The third type is Article Six, part of the Paris Agreement that permits carbon trading between two nations and allows the emitting of NDC targets. She noted that besides the social impact of the carbon market, there is an economic insight that enables revenue generation, which has made developers go into the carbon market.
A firm that buys carbon credit tends to decarbonise by six per cent faster than businesses that do not buy carbon credit, at three per cent. Soni also explained the process for an organisation to enter carbon credit, stating that “the organisation must have a sense of responsibility for the work the organisation is doing. They must look into the data to establish a baseline and register a project.”
When registering a project under UNFCCC, participants need a third-party verifier. This is the bottleneck in Africa, including Nigeria, because these third-party verifiers are far from Africa, which adds to the cost and length of having the project cleared.
“Also, the project is verified in the registration stage and requires a few documents. Due diligence comes in here, which includes monitoring, reporting, and evaluation to ascertain if users have done what they claim to have done. Another essential element is the integrity pace to avoid greenwashing projects”, she added.
In his presentation, Tayo Ajayi said that Carbon Vista, a joint venture between NSIA and Vito designed to invest in high-integrity and impactful carbon mitigation and removal projects, is an example of a project investing in carbon credit in Nigeria.
He highlighted that the firm is focused on contributing to the Nigeria National Determined Contribution (NDC) to reduce the country’s emissions and on socially impactful projects. Ajayi disclosed that NSIA has invested $20 million in the Carbon Vista project, Vesta has contributed $30 million to the project with a capital of $50 million, and there are plans to grow the investment by inviting international and local companies to invest.
According to him, Carbon Vista operations involve identifying and investing in third-party projects with carbon credit models in clean cooking, primary agriculture and energy transition sectors.
He highlighted that NSIA invests in different sectors, including power, renewable energy, and agriculture, which are closely related to the carbon market and will help the nation reduce carbon emissions and generate high-integrity carbon credit, even as he added that a conducive environment for investors, providing tax breaks and basic infrastructure required by investors, is needed to attract investors.
Dr. Jubril Adeojo noted that Nigeria, as a country committed to reducing CO2 emissions, should invest in renewable energy, reduce gas flaring, and develop climate-innovative agriculture practices.
He also said the private sector needs to be incentivised with eighty per cent of the capital required to achieve those goals.
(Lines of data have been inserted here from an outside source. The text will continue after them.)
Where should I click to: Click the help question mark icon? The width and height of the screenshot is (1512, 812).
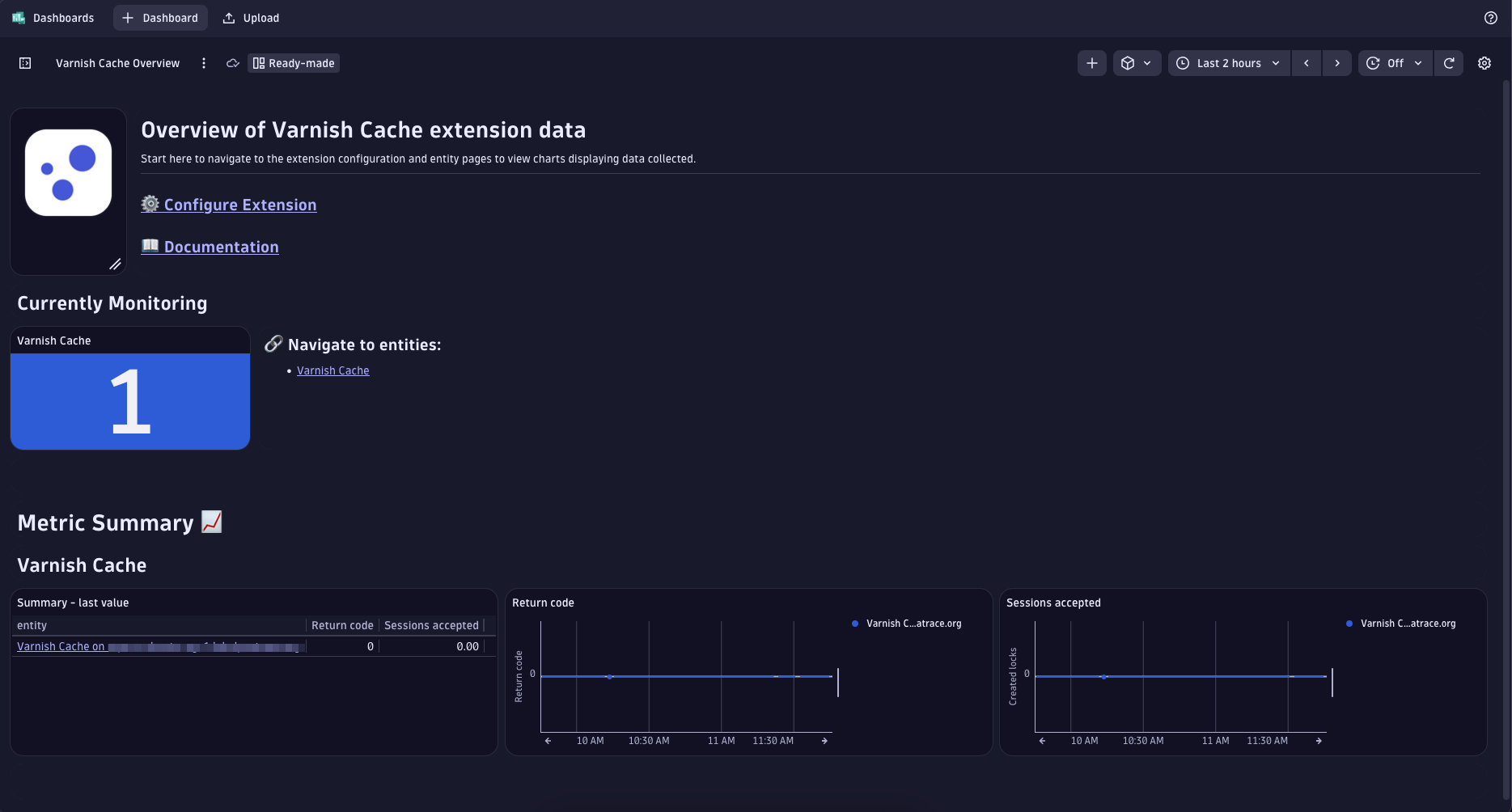pyautogui.click(x=1491, y=17)

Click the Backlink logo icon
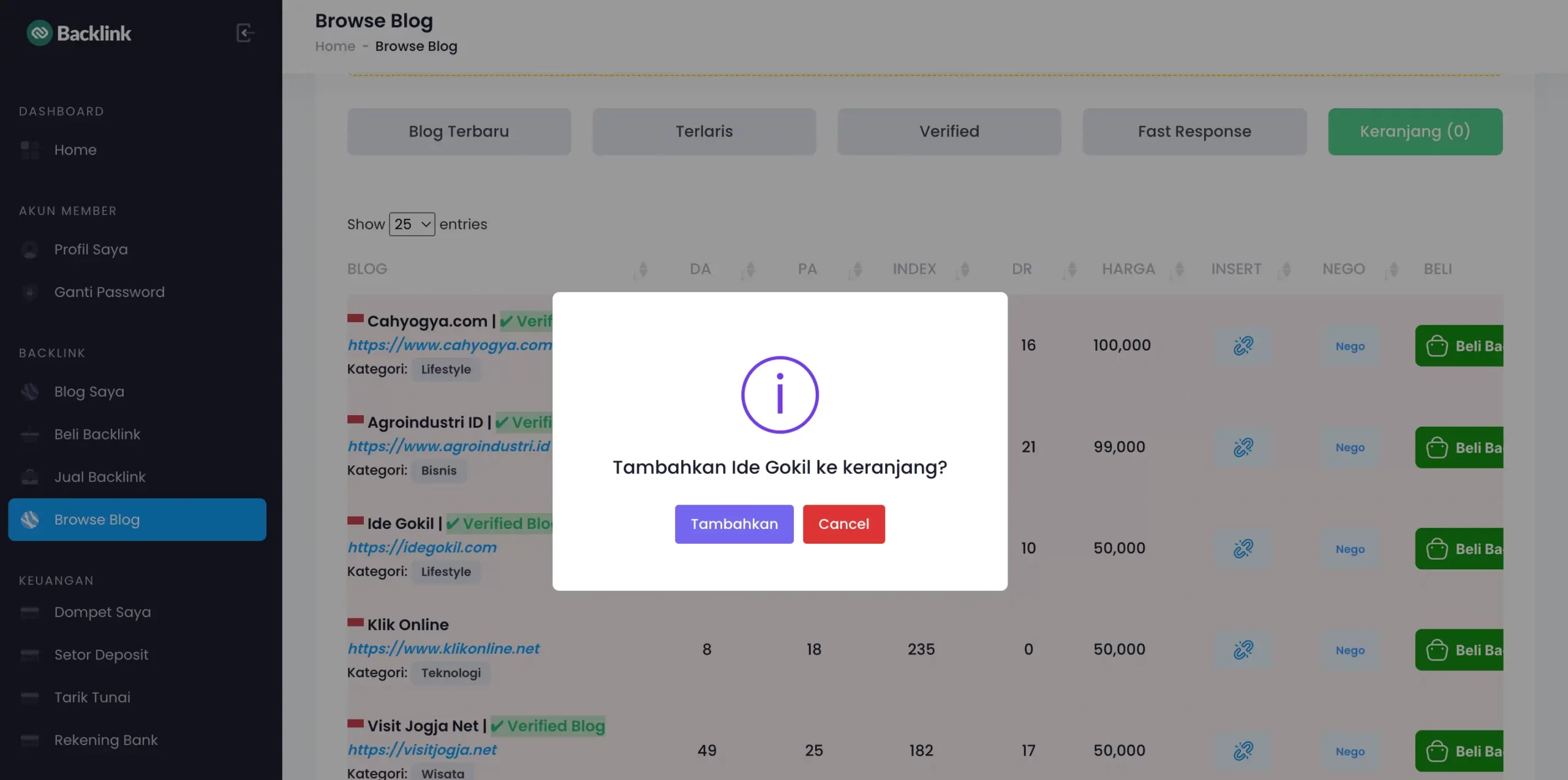pos(40,32)
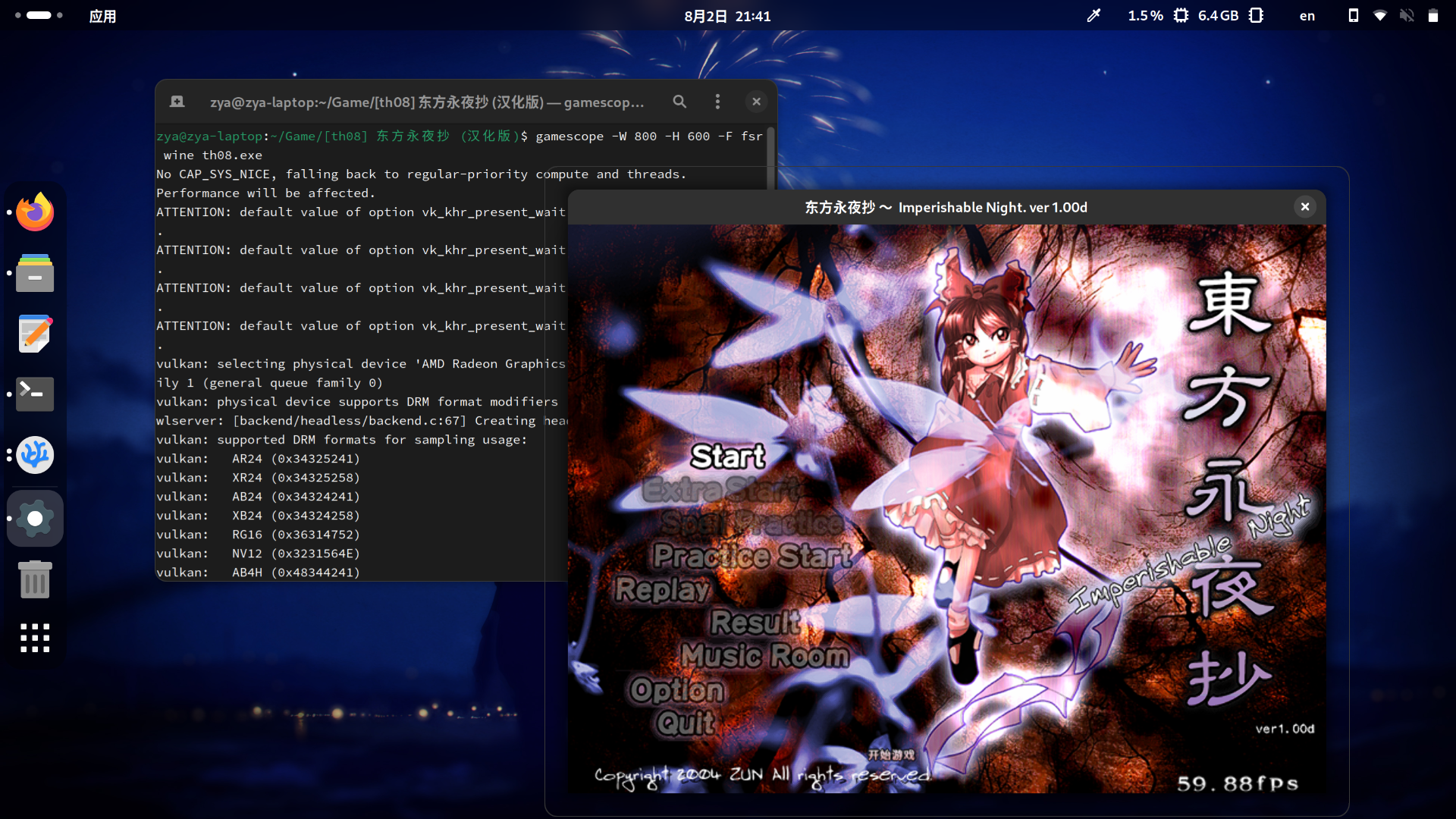
Task: Open the Trash from the dock
Action: [35, 579]
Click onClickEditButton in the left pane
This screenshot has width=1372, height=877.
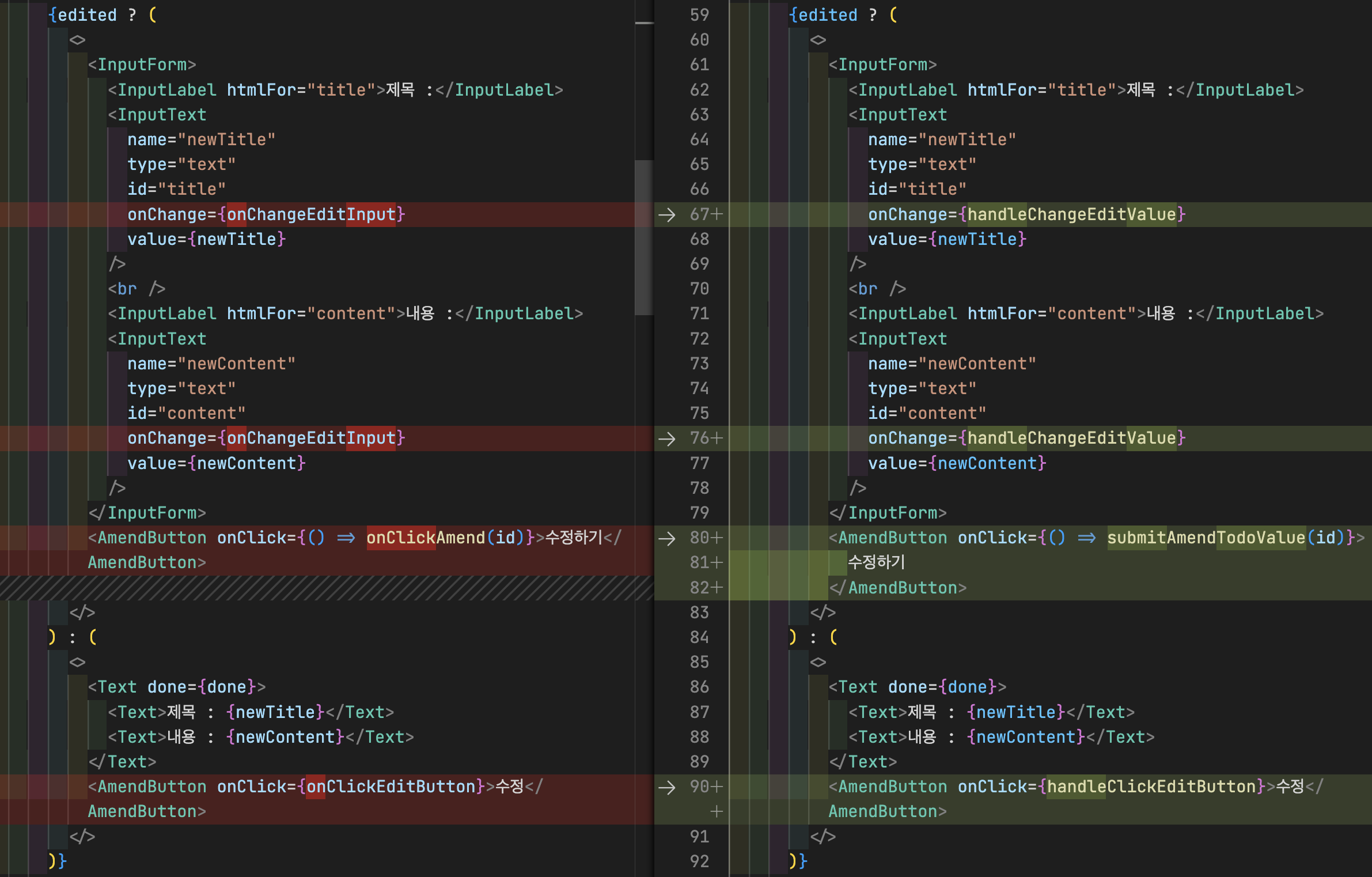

He stated that global standards and protocols must be adopted to achieve high integrity at the project level and make the project eligible for the carbon credit certificate.
He noted that under Article 6, Nigeria can create the protocol by learning from Verra and Gold standards under UNFCCC and provided an example of a green energy biofuel company that has enjoyed carbon credit for the last thirteen years by signing up with UNFCCC, working with Verra and Gold standards defining what the company does: biofuel for cooking.
According to him, they have defined what one litre will do because the cooking technology offsets kerosene and gas while using blockchain, which allows them to track their company’s environmental activities.
Adeojo stated that projects need to be bankable, noting that the framework is essential to guide people in accumulating their receipts or certificates as commodities that they can sell, hold, and use as collateral.
Okpukpara noted the need for intensive education about the carbon market space, and the electricity hub offers knowledgeable material on carbon markets. He called for a national aggregator for carbon credit, which is vital to attracting serious investors into the sector.